NEW DIRECTOR OF PHOTOGRAPHY AT MOMA
| NEW YORK
The Museum of Modern Art has appointed Peter Galassi director of its department of photography, a move that has ended months of speculation over who would succeed John Szarkowski in one of the most highly prized curatorial positions in the field.Mr. Galassi has been a curator in the department since 1986. He organized the current photography exhibition, "Pleasures and Terrors of Domestic Comfort." The show signals a widening acceptance of photography that is not strictly modernist and at the same time reaffirms the institution's long-standing commitment to modernism and documentary approaches to the medium. Galassi becomes the fourth director of the department, founded in 1940 by Beaumont Newhall. The photographer Edward Steichen was its director from 1947 until 1962. Mr. Szarkowski followed Steichen in the position, which he held until retiring in July. Szarkowski, a highly influential presence in the field over the last three decades, was named the department's director emeritus, simultaneous to Galassi's appointment Oct. 11. Galassi was born in 1951 in Washington. He holds a bachelor's degree from Harvard College and a PhD from Columbia University.
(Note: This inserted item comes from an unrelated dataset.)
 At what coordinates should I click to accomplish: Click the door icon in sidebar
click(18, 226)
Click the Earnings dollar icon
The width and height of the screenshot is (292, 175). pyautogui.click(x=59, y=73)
His doctoral dissertation provided the basis for his book "Corot in Italy: Open-Air Painting and the Classical-Landscape Tradition," published in May by Yale University Press. Galassi has organized 10 photography exhibitions at the museum since joining the department in 1981 as an associate curator, among them "Henri Cartier-Bresson: The Early Work," in 1987, and "Nicholas Nixon: Pictures of People," in 1988.